The Browns released Austin Hooper in March, paving the way for Njoku to become the team’s top tight end. The Browns had signed Hooper to what turned out to be a poor contract in 2020 largely because Njoku hadn’t done enough to show he should be in the team’s longer-term plans. The team continues to have an optimistic view of Njoku’s progress, and fantasy managers should take note.
Njoku’s 71-yard touchdown against the Chargers last October came on a screen pass. Njoku cocked a would-be tackler stiff to get into space, then showed his speed on the way to a career-high play and day of seven catches and 149 yards. He had no more than 39 yards in a game the rest of the season.
Njoku struggled to catch the ball consistently, and that’s probably why his snap counts and the opportunities were inconsistent. But the Browns believe in previews, and if you take away the 61 targets Hooper got last season – almost all of the short and middle variety – there will be chances for Njoku to do more routine catches and set up. big potential plays later.

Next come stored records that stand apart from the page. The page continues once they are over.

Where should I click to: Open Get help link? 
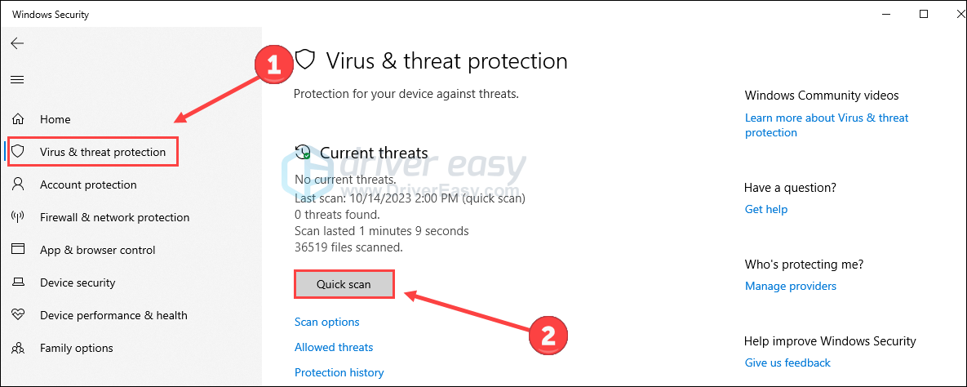[x=766, y=209]
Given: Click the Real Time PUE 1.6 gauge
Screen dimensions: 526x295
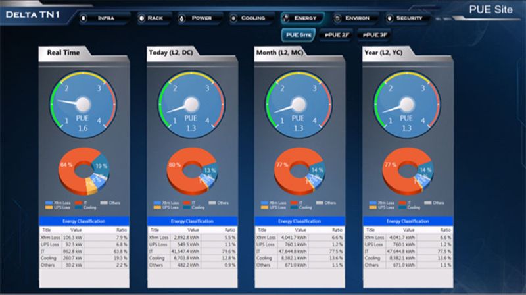Looking at the screenshot, I should (x=83, y=105).
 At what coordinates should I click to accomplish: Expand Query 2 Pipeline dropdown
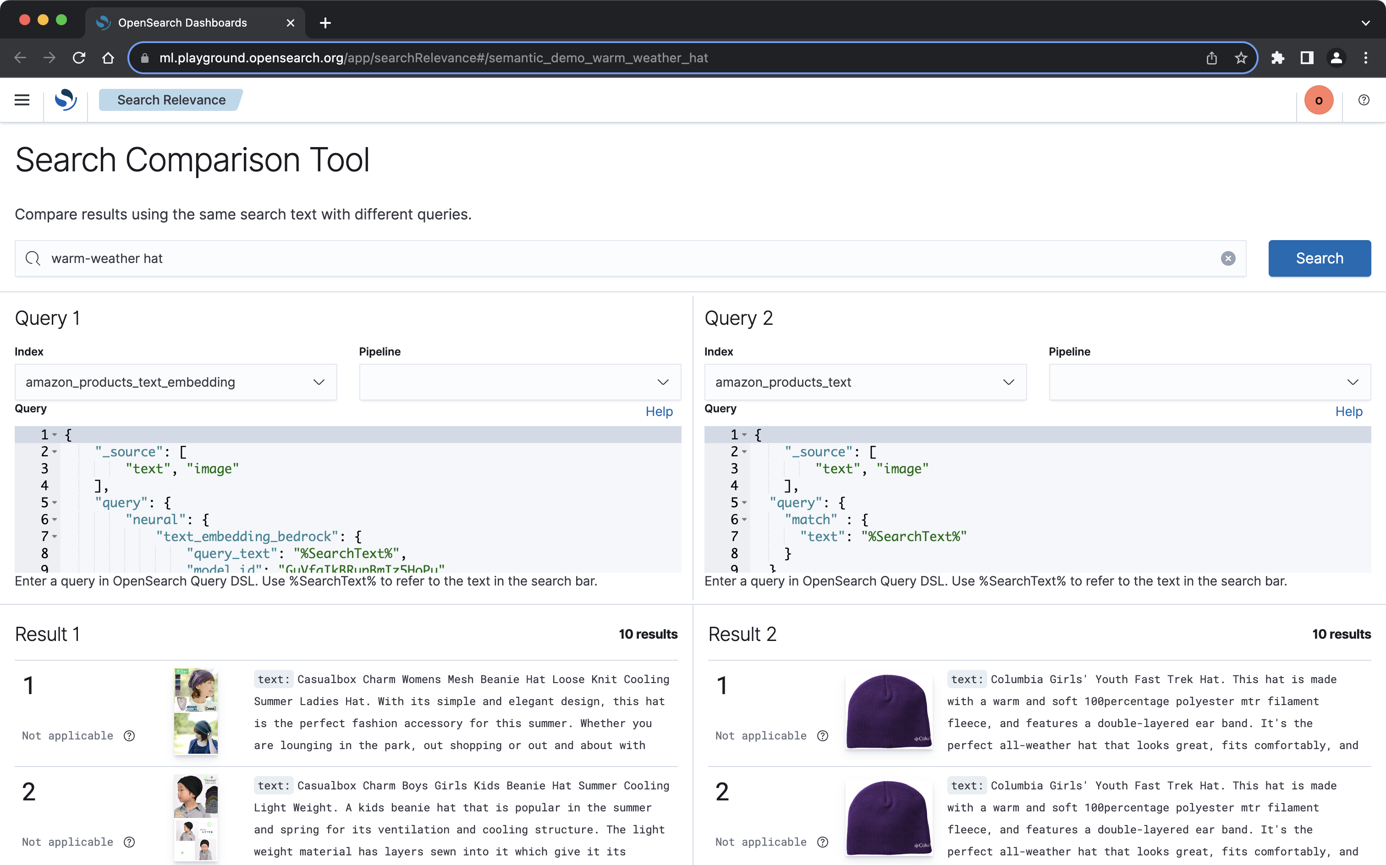tap(1209, 382)
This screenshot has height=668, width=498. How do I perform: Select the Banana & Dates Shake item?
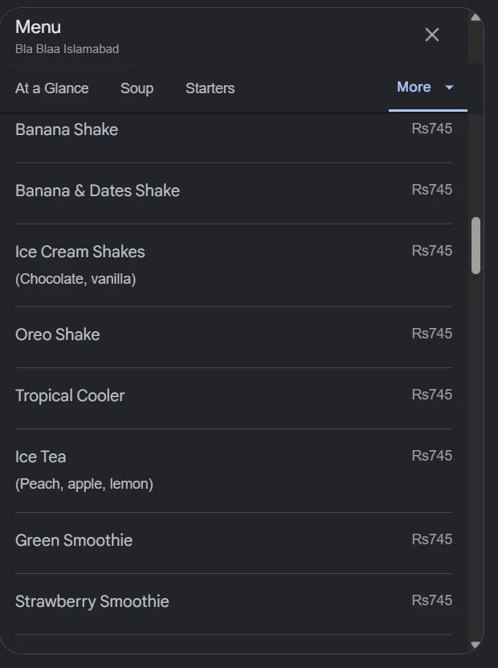coord(233,194)
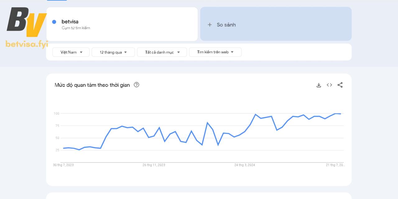398x199 pixels.
Task: Edit the betvisa search term field
Action: coord(122,22)
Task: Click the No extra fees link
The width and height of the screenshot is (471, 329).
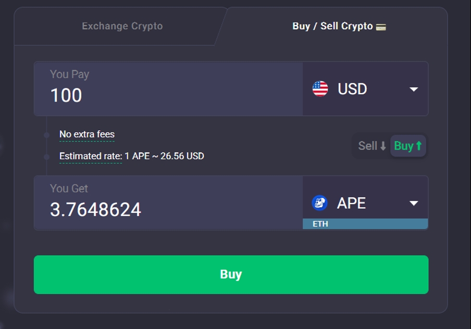Action: 87,134
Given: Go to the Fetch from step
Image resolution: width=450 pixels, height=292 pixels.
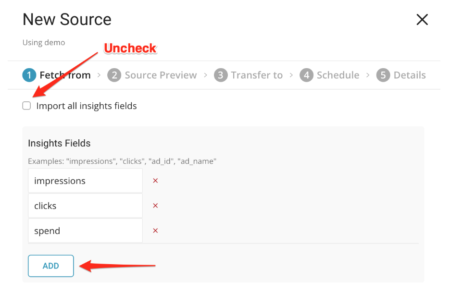Looking at the screenshot, I should [x=65, y=75].
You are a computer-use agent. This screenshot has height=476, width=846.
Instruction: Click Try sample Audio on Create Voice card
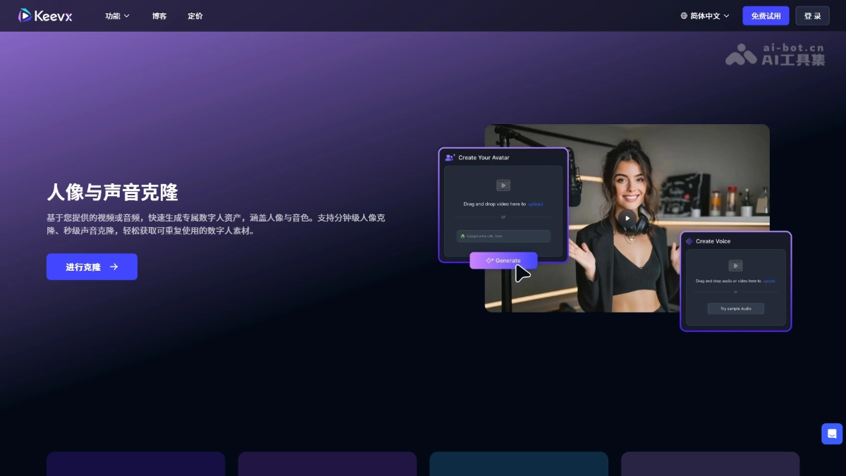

In 2019, the offense was a mess and Njoku suffered a wrist injury early in the season. He eventually opted for surgery and missed three months. He returned for the final month of the season, but was benched after coaches felt he hadn’t fully fought for a fly ball that ended up being intercepted by Bengals linebacker Nick Vigil . He finished that season with five catches on 10 targets.
Now he’s playing in the same offense for a third season and should have the best quarterback game he’s had at any time in his career. Regardless of Watson’s availability early in the season, the Browns will use action play to create opportunities for Njoku, and the team believes his speed coupled with additional experience and opportunities can lead to great things.
—Aaron Reiss of Athleticism contributed to this story.